Original issue 1006 created by magreenblatt on 2013-06-27T17:50:13.000Z:

CEF3 off-screen rendering does not currently support hardware acceleration. This means that some features like 3D CSS which require hardware acceleration do not currently work when using off-screen rendering.

See issue comment 51.8 for related comments.

Official response

Comments (41)

  1. Anonymous

    Comment 2. originally posted by hele@splitmedialabs.com on 2014-02-14T05:30:14.000Z:

    Hi , I just wanted to follow up on this issues. I remember we had some good discussions back in issue #518 about a fairly simple approach to support GPU acceleration for off screen rendering on Windows by using shared surfaces.

    Any idea on timeline here ?

  2. Anonymous

    Comment 3. originally posted by efrencd on 2014-02-19T19:11:57.000Z:


    here it is a very interesting article about the Desktop Window Manager in Windows Vista, 7 and 8.


    It seems in Windows Vista and beyond, all windows are actually textures that are rendered to an offscreen buffer and then put in a 3d surface (actually a D3D surface) representing that window.

    Taking that into account I guess there must be an easy way to get the whole content (harware accelerated) from CEF and use it as a texture so that we can embed it in our own apps (see awesomium.com)

    Probably this will only work in Windows Vista and beyond and not in Windows XP.
    I think CEF should support some of the features modern windows have to offer even if that breaks backwards compability with Win XP. I know many people love XP but we can't forget it is a 13 years old OS and many advancements have occurred since its release.

  3. Anonymous

    Comment 6. originally posted by jarred.nicholls on 2014-04-08T19:38:14.000Z:

    Amazing re: the HW accelerated off screen rendering!
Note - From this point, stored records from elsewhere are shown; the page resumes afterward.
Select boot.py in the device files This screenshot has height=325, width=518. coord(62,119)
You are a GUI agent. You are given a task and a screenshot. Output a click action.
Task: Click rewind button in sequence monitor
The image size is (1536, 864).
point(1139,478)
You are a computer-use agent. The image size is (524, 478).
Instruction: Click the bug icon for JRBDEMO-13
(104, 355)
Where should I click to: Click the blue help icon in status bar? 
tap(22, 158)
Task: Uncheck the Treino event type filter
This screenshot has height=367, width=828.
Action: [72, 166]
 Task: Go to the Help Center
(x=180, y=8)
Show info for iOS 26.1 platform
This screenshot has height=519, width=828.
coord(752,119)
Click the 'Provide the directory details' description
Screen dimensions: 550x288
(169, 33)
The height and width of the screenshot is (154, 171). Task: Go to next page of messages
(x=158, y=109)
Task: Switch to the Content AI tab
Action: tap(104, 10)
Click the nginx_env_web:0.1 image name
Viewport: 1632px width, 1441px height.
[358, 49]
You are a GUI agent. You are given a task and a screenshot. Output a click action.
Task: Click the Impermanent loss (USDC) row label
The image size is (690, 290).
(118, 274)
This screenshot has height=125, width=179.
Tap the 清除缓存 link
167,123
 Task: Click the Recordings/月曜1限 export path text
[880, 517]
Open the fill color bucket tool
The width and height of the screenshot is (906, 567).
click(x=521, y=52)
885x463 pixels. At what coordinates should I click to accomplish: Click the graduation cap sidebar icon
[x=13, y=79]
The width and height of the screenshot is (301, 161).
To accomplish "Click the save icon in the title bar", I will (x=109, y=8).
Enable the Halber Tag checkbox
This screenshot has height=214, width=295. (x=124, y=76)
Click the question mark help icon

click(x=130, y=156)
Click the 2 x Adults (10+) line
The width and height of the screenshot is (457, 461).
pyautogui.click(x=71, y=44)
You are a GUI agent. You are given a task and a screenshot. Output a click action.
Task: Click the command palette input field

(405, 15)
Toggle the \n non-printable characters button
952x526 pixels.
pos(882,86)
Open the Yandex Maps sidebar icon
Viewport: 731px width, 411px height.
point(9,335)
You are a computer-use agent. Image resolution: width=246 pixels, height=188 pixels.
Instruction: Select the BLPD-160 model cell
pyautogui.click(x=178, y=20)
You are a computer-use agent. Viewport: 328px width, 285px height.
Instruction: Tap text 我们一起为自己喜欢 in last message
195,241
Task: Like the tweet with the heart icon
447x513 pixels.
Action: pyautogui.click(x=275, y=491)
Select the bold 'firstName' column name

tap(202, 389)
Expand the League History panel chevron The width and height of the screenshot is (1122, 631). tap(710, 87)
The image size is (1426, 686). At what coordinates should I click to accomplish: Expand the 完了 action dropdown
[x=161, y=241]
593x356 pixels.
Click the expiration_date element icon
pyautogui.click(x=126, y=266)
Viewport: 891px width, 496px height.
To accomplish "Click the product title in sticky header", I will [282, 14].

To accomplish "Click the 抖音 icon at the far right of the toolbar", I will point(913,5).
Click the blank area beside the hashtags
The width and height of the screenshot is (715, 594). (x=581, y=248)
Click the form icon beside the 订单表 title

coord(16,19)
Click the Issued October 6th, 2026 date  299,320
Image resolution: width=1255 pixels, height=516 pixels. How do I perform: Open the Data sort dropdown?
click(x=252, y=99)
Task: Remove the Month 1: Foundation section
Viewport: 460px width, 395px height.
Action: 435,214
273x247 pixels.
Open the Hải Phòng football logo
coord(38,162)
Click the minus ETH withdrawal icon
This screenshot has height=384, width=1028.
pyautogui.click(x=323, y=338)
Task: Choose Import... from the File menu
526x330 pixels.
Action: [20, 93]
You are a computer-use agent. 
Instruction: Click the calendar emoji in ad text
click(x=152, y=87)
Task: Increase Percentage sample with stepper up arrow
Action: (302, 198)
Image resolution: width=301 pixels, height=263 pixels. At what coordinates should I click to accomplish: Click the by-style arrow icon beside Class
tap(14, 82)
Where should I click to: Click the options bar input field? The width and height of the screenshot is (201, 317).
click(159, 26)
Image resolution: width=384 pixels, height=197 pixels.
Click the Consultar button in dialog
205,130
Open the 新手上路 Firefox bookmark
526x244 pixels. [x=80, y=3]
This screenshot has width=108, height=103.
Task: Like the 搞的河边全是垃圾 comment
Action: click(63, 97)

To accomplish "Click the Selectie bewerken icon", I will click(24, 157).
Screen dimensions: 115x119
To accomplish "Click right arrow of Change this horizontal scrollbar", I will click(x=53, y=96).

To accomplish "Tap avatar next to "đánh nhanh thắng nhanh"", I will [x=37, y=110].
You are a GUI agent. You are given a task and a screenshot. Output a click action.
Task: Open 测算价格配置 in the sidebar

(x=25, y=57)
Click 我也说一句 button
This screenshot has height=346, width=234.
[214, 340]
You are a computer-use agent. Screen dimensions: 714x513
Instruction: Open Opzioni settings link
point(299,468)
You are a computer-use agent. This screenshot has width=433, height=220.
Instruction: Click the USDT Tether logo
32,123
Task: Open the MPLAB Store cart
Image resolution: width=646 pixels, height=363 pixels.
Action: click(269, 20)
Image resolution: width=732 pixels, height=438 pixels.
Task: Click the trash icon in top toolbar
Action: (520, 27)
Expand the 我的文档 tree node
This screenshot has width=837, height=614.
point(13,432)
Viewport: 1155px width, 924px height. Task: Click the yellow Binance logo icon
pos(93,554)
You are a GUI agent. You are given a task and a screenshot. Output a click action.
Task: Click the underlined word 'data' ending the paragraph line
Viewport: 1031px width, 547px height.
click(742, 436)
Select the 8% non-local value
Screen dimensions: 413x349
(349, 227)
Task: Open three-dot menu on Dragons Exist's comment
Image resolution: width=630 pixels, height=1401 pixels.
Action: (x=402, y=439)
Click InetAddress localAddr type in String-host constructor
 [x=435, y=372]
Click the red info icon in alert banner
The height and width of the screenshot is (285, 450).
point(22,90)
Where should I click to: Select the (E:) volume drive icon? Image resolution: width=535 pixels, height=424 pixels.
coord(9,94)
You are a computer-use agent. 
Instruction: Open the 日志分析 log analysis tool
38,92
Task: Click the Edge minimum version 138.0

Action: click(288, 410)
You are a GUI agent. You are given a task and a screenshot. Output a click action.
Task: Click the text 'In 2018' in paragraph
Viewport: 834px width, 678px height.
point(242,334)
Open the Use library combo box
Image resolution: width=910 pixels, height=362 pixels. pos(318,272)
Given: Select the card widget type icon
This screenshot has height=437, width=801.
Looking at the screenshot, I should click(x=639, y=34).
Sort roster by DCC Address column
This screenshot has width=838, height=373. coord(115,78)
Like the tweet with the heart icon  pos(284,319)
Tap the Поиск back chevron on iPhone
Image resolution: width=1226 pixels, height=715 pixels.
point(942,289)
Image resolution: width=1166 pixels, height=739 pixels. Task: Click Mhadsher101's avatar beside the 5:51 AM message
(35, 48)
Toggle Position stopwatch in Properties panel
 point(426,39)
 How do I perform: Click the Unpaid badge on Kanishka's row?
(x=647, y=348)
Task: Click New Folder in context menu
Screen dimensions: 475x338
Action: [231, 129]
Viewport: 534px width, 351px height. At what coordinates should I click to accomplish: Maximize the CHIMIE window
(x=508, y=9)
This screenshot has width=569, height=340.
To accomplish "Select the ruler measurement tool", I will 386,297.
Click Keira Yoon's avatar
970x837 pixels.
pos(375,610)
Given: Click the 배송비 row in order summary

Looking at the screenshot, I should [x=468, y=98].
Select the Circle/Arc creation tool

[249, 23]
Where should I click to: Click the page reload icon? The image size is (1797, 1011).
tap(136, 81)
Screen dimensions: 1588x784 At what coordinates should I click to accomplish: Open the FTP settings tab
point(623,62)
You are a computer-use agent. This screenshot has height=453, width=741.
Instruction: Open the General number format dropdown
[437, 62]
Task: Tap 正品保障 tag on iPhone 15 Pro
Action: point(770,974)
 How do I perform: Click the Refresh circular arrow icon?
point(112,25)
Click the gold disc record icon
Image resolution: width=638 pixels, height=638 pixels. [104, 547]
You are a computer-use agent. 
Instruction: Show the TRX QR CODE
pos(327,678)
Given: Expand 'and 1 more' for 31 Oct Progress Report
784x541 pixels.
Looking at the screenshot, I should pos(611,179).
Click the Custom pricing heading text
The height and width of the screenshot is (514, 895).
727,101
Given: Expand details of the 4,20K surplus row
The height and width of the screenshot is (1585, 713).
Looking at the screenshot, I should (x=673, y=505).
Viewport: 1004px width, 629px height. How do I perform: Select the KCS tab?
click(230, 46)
It really helps my use case with integrating CEF into QtQuick/QML scene graph without compromising.

  4. Marshall Greenblatt reporter

    Comment 7. originally posted by magreenblatt on 2014-06-28T00:10:37.000Z:

    There are currently two use cases for hardware acceleration:

    1. Support for accelerated features like 3D CSS and WebGL which require GPU acceleration for rendering and compositing.

    2. Support for delivering the final composited result to a GL/D3D texture/surface provided by the client in order to minimize copies and CPU load.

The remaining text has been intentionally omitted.